Screenshot and document pointing data:
►
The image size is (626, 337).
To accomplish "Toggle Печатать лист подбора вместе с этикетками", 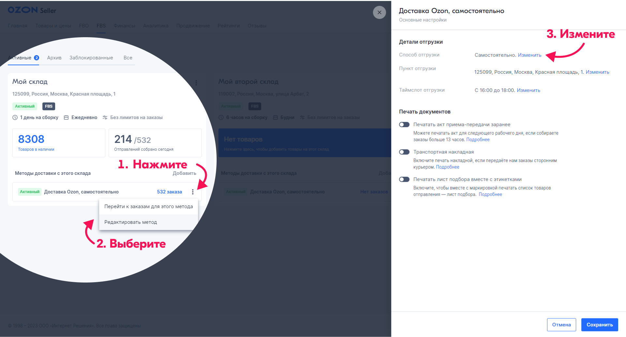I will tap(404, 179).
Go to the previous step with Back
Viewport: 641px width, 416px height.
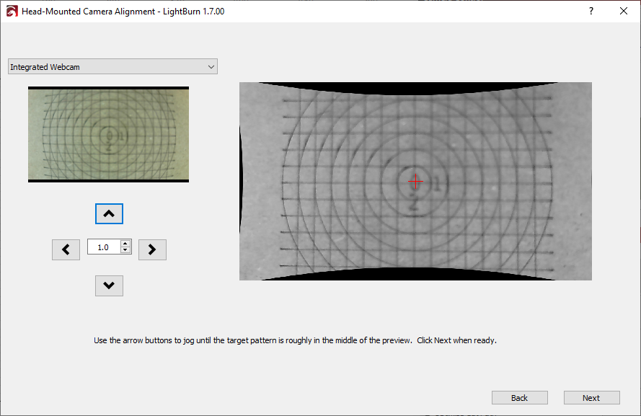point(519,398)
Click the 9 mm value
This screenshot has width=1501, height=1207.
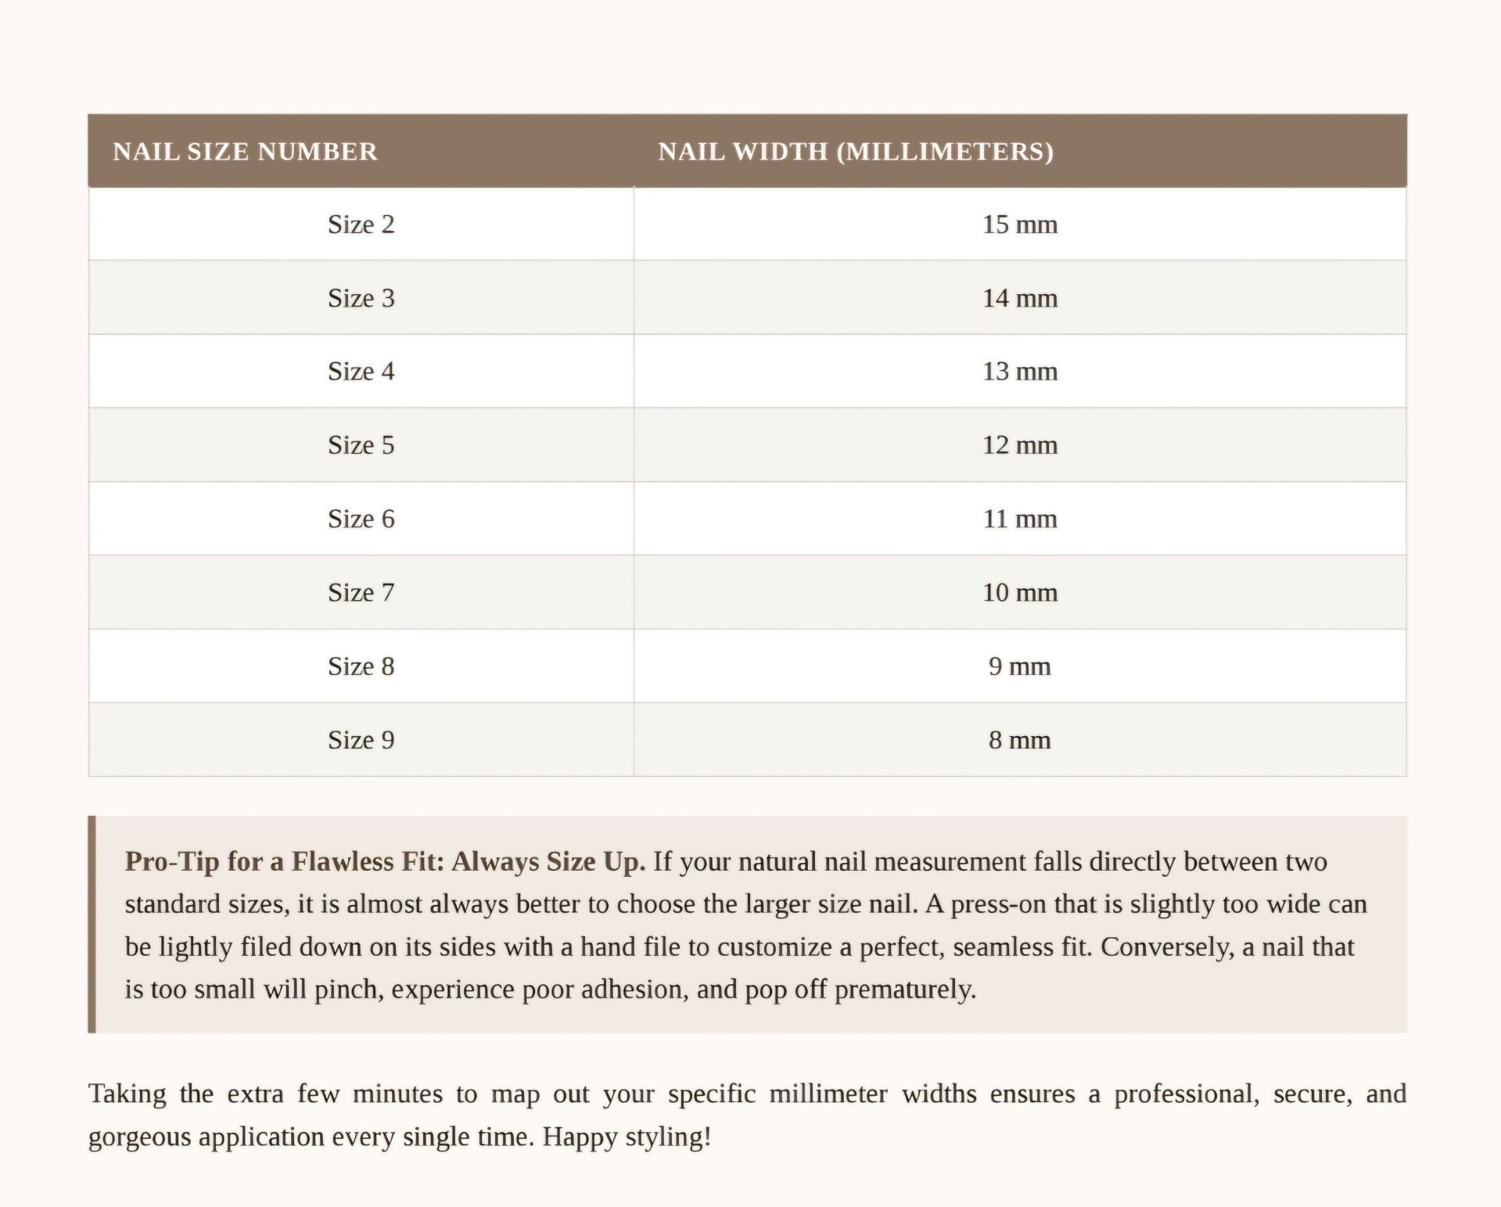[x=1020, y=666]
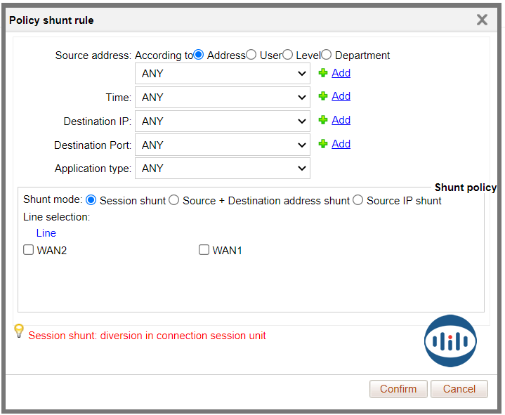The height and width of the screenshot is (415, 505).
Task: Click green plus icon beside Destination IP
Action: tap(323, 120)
◄
**DESCRIPTION OF THE TASK**.
Copy out the records unchanged, beginning with the line that contains "Click the 9 mm value" and continuing through the final line of the records. Omit the pictures from your copy.

**SOLUTION FOR THIS PROBLEM**.
Click the 9 mm value
This screenshot has width=1501, height=1207.
[x=1020, y=666]
The height and width of the screenshot is (415, 505).
Task: Click green plus icon beside Destination IP
Action: tap(323, 120)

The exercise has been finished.